Unsurprisingly, this inspired the Usual Suspects, most notably the Anti-Idiotarian Rottweiler (who is, of course, a regular repeat offender on the eliminationist front). Rotty holds forth thus, equating Democrats with socialists:
Remember how the late President Ford, may G-d rest his soul, pleaded with the freshly elected Dhimmicrat Congress to at least provide our South Vietnamese allies with the monetary support necessary for them to defend themselves against the genocidal communist hordes of Ho Chi Minh, support that we, the United States, had promised them in return for their acceptance of one of the rottenest “peace deals” in history?

Remember how the Dhimmicrats, fueled by bloodlust and communist fervor, steadfastly refused to do so, rendering the word of the United States forever suspect, if not indeed meaningless?

Remember how the starved South Vietnamese forces, after a heroic and hopeless fight, were defeated by the Dhimmicrats' faithful communist allies of Hanoi?

Remember the millions of innocent people that were brutally murdered as a result of the Dhimmicrats' betrayal?

All of those innocents were murdered by the Democrat Party.

And now, just as we're involved in another war that they desperately want us to lose, they're back in power.

Actually, if liberals had in fact "desperately wanted to lose" the Iraq war, they'd have proceeded precisely as G.W. Bush has: half-assedly, with no exit strategy, and then incompetently at every turn thereafter.

But for some reason, wingnuts keep pretending that it's the left that wants to lose, when it's quite clear that the problem is that the right has no idea how to win.

Anyway, back to the show:
That is bad news for us, and it is seriously bad news for millions of Iraqis.

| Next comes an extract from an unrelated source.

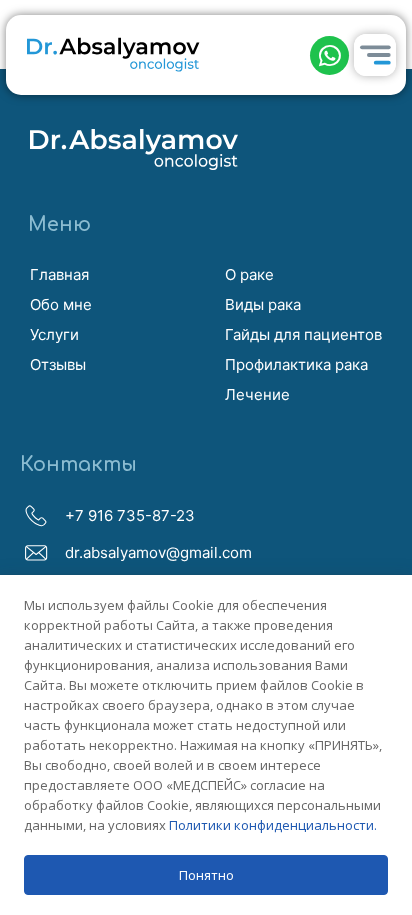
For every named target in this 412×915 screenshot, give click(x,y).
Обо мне (61, 304)
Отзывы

You know what was seriously bad news for some hundreds of thousands of Iraqis already? Our decision to invade their country under false pretenses. Because they're all dead as a result of that decision.
Deja vu all over again.

And that is why this world will never be a better place until every last socialist on the surface of it has been exterminated. Just as any other disease, they need to be purged from the body of mankind. Because if they’re not, they'll keep popping back up, and every time the Socialist death toll will rise.

It is time for the vile, hateful, diseased religion of Karl Marx and all of its pathological mutations to be laid to rest permanently.

Because if we don't get rid of it, we'll keep seeing history repeating itself.

100 million murdered by socialism ought to be enough.

Hoo boy. And this guy still resides on the blogroll of Michelle "the right polices its own extremists" Malkin.